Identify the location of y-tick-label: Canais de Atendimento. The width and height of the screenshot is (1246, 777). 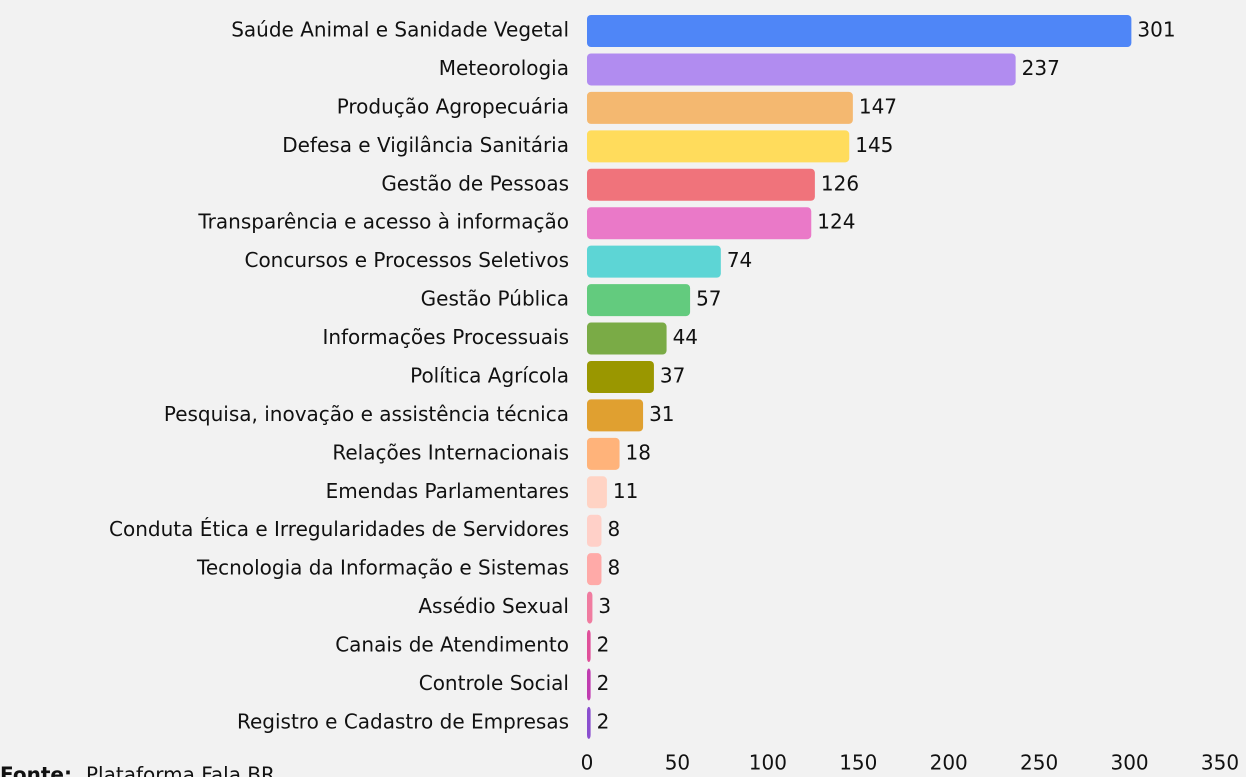
(452, 645).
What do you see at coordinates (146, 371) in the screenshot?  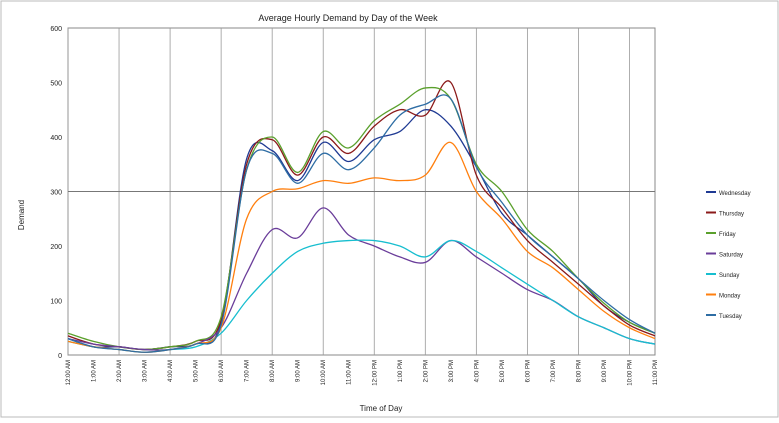 I see `x-tick-label: 3:00 AM` at bounding box center [146, 371].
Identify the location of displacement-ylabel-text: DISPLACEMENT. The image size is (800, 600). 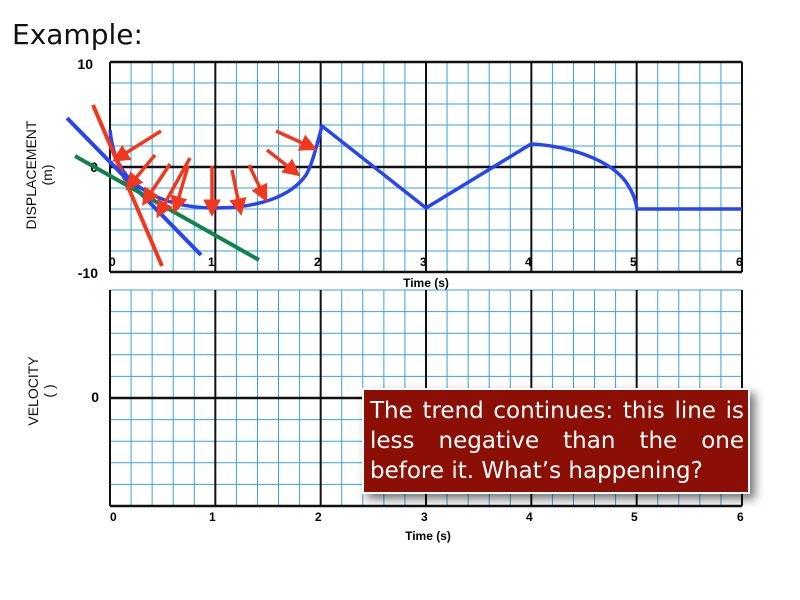
(31, 175).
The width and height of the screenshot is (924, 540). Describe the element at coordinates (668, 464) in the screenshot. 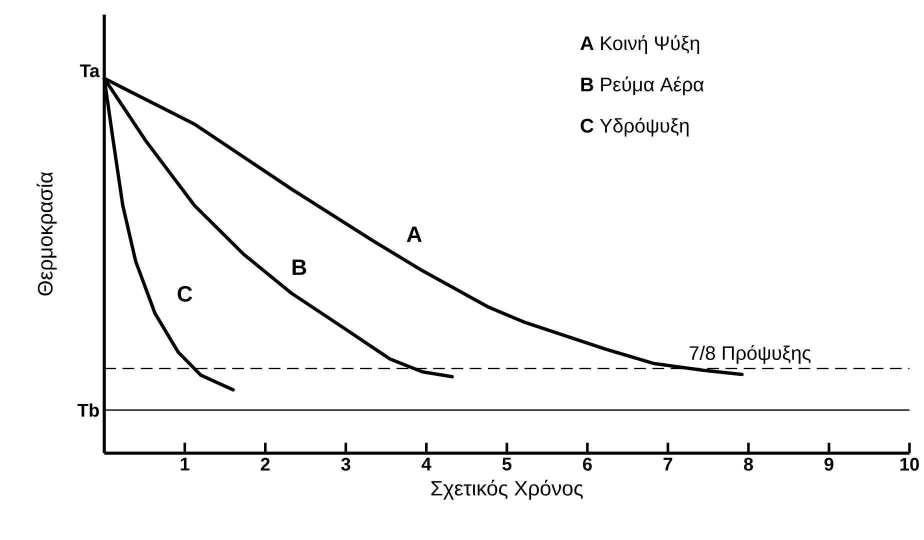

I see `x-tick-label: 7` at that location.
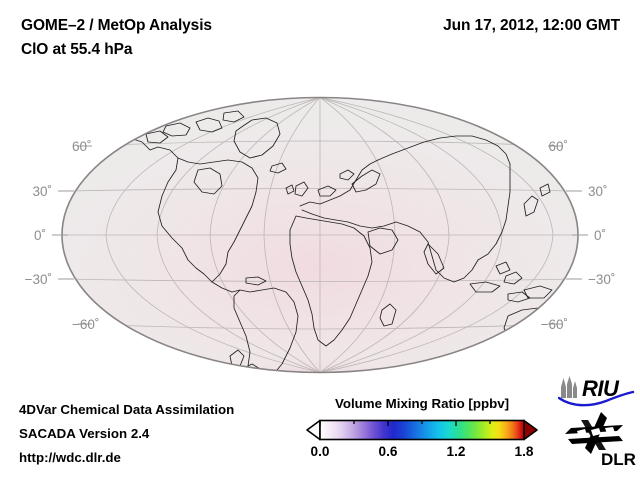 The height and width of the screenshot is (480, 640). I want to click on lat-label-right-30: 30˚, so click(598, 192).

» **ABOUT THIS EXERCISE**
Rewrite the records from the line with "Identify the location of displacement-ylabel-text: DISPLACEMENT." through the end of the records, replacing "coordinates" with "position" and leaving everything else unchanged. Omit the pictures from your answer.

» **RESPONSE AREA**
Identify the location of displacement-ylabel-text: DISPLACEMENT. The image size is (800, 600). 
(31, 175).
The width and height of the screenshot is (924, 540). Describe the element at position (668, 464) in the screenshot. 

I see `x-tick-label: 7` at that location.
 The height and width of the screenshot is (480, 640). I want to click on lat-label-right-30: 30˚, so click(598, 192).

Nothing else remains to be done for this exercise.